One Reporter's Ramblings: A first that seems a little late

One of Monday’s biggest headlines on the national scene was a history-making birth.

Tammy Duckworth of Illinois became the first senator to give birth while in office, prompting enough discussion for it to be the top trending story on Facebook in the early afternoon.

There were many celebrating the event while others down-played its significance. I was fascinated how it only just happened for the first time. 

As someone born in 1983 who only became aware of politics at all in the early 1990s, I honestly couldn’t remember a time when there weren’t women in that branch of government. This prompted a dip into the history of our Senate and the women who served there.

The senate was established in 1787 with its first session on March 4, 1789. At its inception, there were 26 members.

That number grew to 96 (in 1911) before the country would see its first lady sworn in to the group.

Rebecca Latimer Felton was 87 when she was sworn-in on Oct. 3, 1922. The U.S. Senate’s website describes her single day of service as largely symbolic, capping off a life-long career in Georgia politics and journalism.

She said in her only Senate speech: “When the women of the country come in and sit with you, ... you will get ability, you will get integrity of purpose, you will get exalted patriotism, and you will get unstinted usefulness.”

It would take another nine years before the next appointment of a female senator. That woman was Hattie Wyatt Caraway, who took office to fulfill her husband’s term. This would be a common theme of several women senators over the next few decades. Unlike many of them, Caraway was re-elected at the end of that first term, making her the first woman elected to the senate in U.S. history. She served that position until 1945. 

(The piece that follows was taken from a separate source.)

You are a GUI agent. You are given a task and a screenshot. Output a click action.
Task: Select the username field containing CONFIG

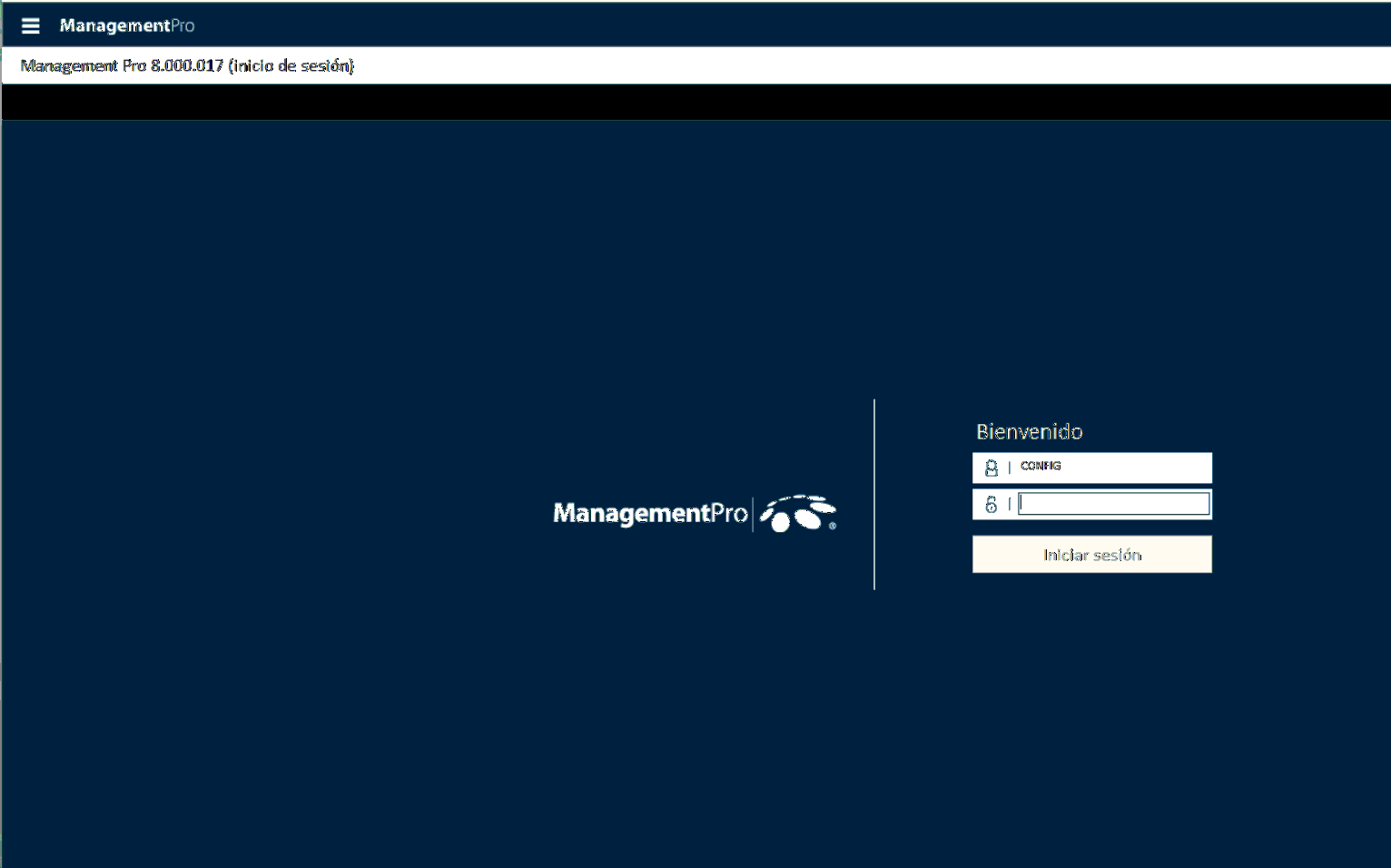pyautogui.click(x=1113, y=467)
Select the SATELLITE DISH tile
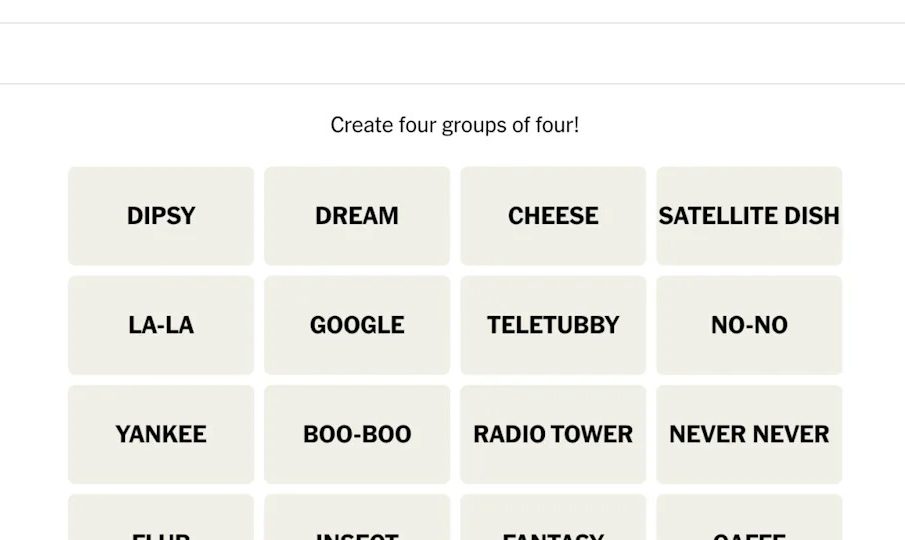 749,216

She was joined by Rose MConnell Long of Louisiana, Dixie Bibb Graves of Alaska and Gladys Pyle of South Dakota that decade, but only three women, including Caraway, served the Senate in the 1940s. One, Vera Callahan Bushfield, fulfilled her late husband’s term for three months while the other, Margaret Chase Smith of Maine, served for 24 years (1949 to 1973) and became the first woman to seek a presidential bid in 1964. 

At that time, only she and Maurine Brown Neuberger of Oregon were senators. It really wasn’t until 1992 when the U.S. started seeing several women serving at the same time in terms lasting more than one session.

This fact, coupled with the average age of women in the senate (Duckworth herself is 50), puts some perspective on how this event just now became broken.

I wouldn’t mind if it happened again soon as the Senate can always use some more integrity, patriotism and usefulness.